EXERCISE BRIEF: A word-for-word copy is needed of the line containing "Screen dimensions: 318x243" and every line after it through the end of the records below, leaving out all pictures.

DATA SUPPLIED:
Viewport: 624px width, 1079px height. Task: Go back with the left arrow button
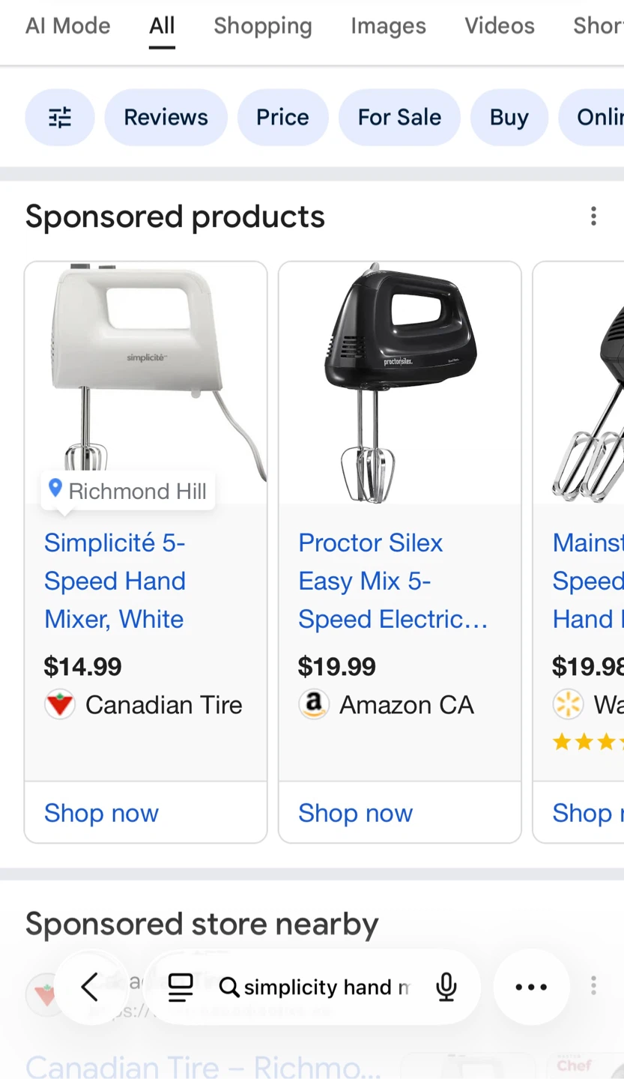(x=90, y=987)
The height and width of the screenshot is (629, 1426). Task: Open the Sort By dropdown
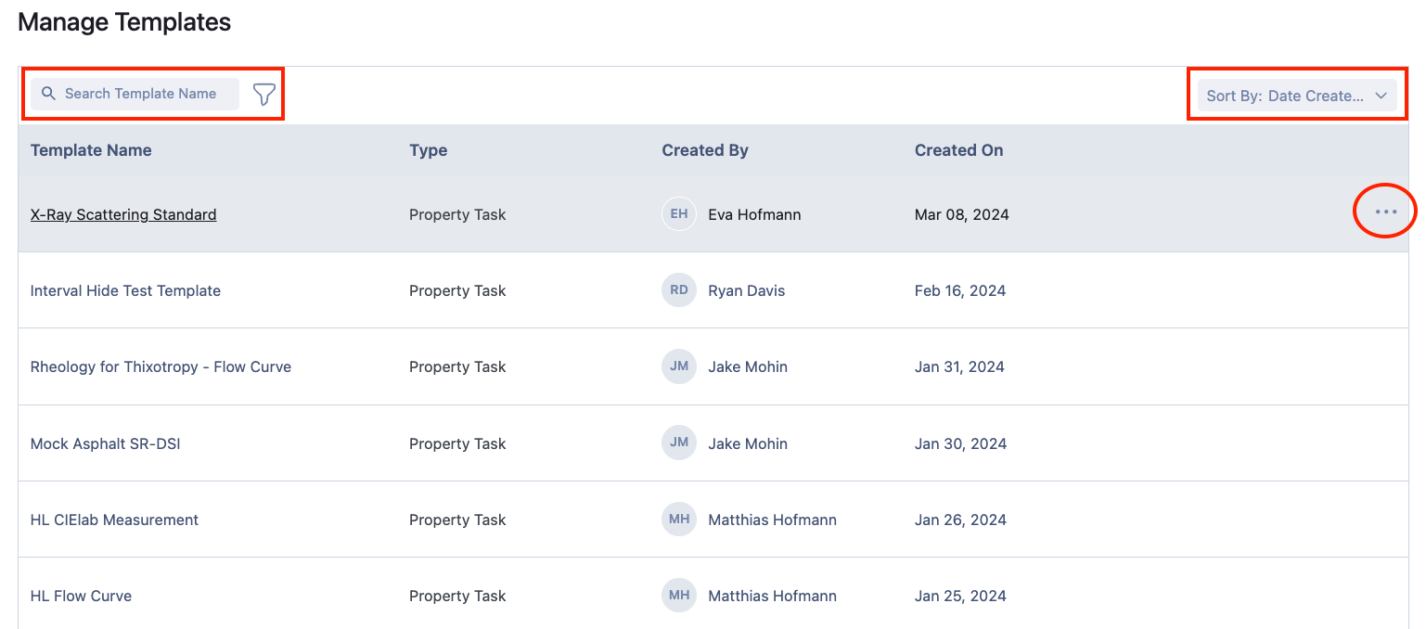pos(1285,96)
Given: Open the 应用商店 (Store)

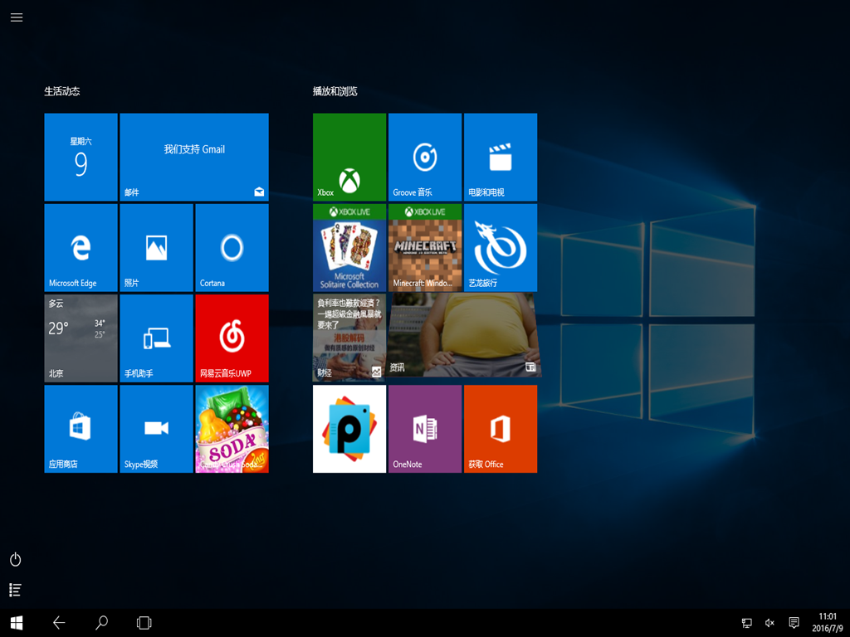Looking at the screenshot, I should (x=81, y=429).
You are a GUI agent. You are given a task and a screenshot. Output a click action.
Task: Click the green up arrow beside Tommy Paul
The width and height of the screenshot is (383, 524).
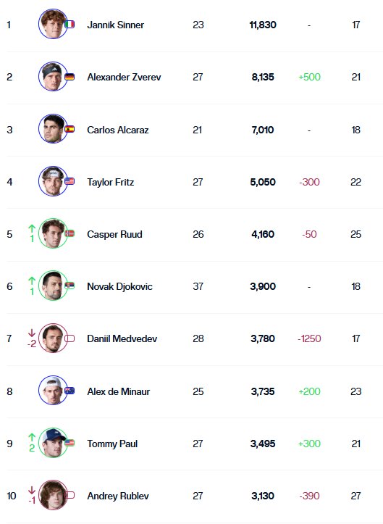coord(32,437)
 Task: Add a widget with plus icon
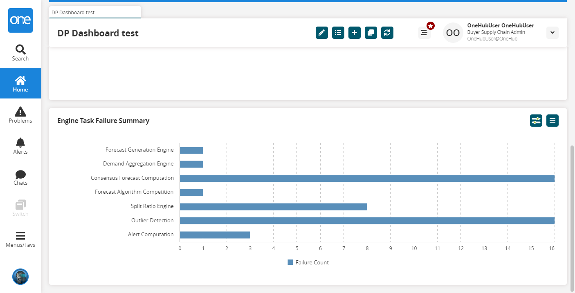pyautogui.click(x=355, y=33)
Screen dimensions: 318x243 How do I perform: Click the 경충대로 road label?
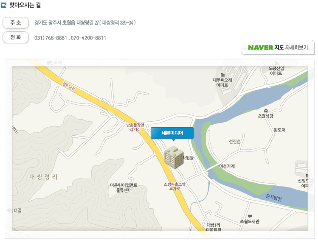69,87
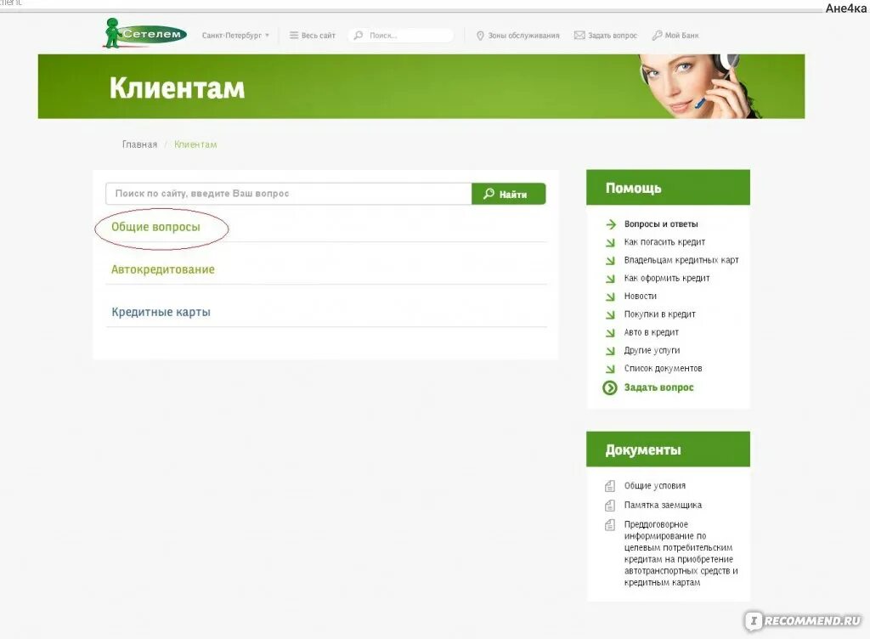The height and width of the screenshot is (639, 870).
Task: Click the document icon beside Памятка заемщика
Action: click(x=610, y=506)
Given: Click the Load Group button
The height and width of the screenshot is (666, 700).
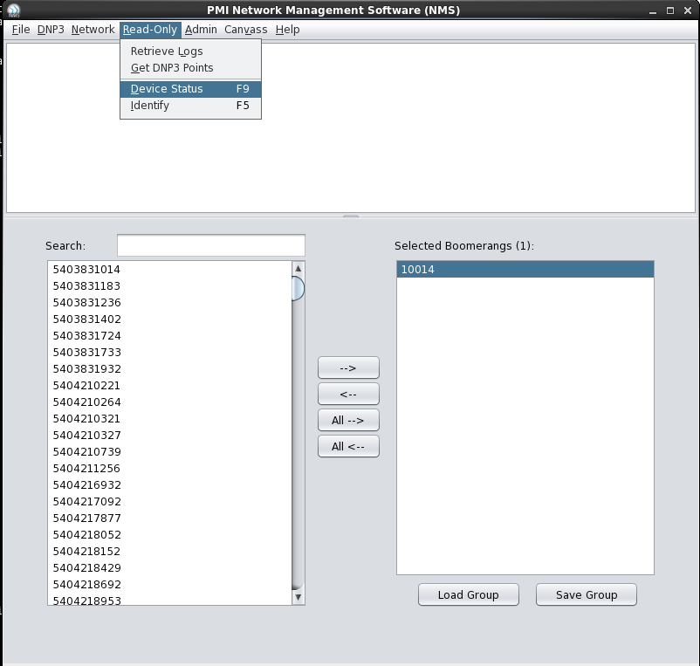Looking at the screenshot, I should click(x=468, y=595).
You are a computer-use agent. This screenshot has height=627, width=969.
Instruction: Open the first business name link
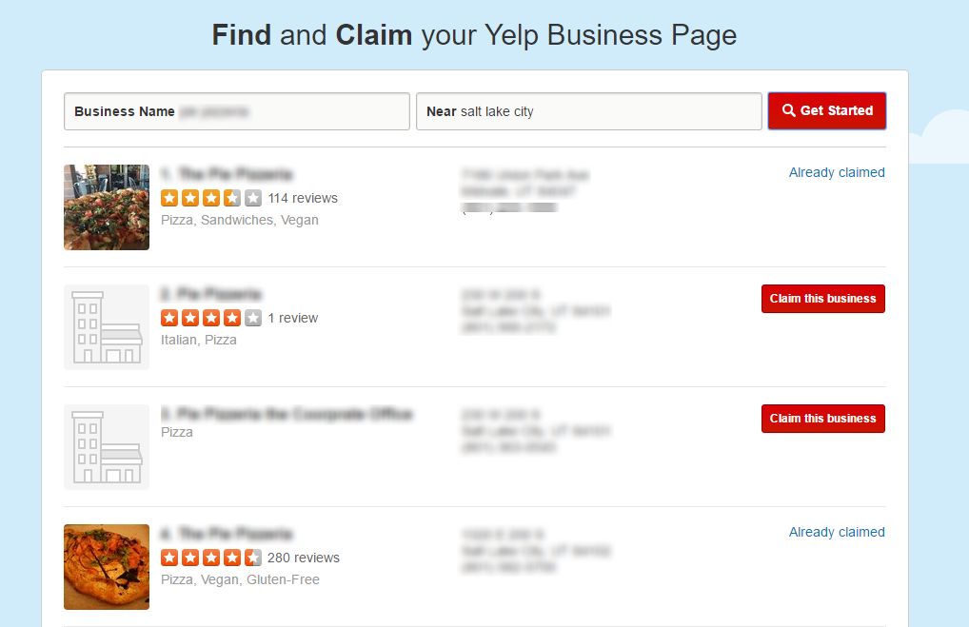pyautogui.click(x=227, y=174)
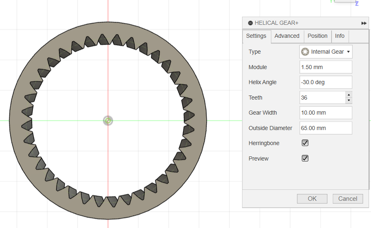
Task: Click the Outside Diameter field
Action: [325, 128]
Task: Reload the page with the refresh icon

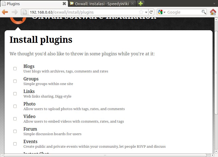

EXPECTED ANSWER:
Screen dimensions: 318x243 How do I perform: Click the 경충대로 road label?
69,87
The height and width of the screenshot is (639, 870).
Task: Click the document icon beside Памятка заемщика
Action: click(x=610, y=506)
Given: Click the Load Group button
The height and width of the screenshot is (666, 700).
Looking at the screenshot, I should click(x=468, y=595).
You are a computer-use agent. This screenshot has height=627, width=969.
Instruction: Open the first business name link
pyautogui.click(x=227, y=174)
Task: Click the Outside Diameter field
Action: [325, 128]
Task: Reload the page with the refresh icon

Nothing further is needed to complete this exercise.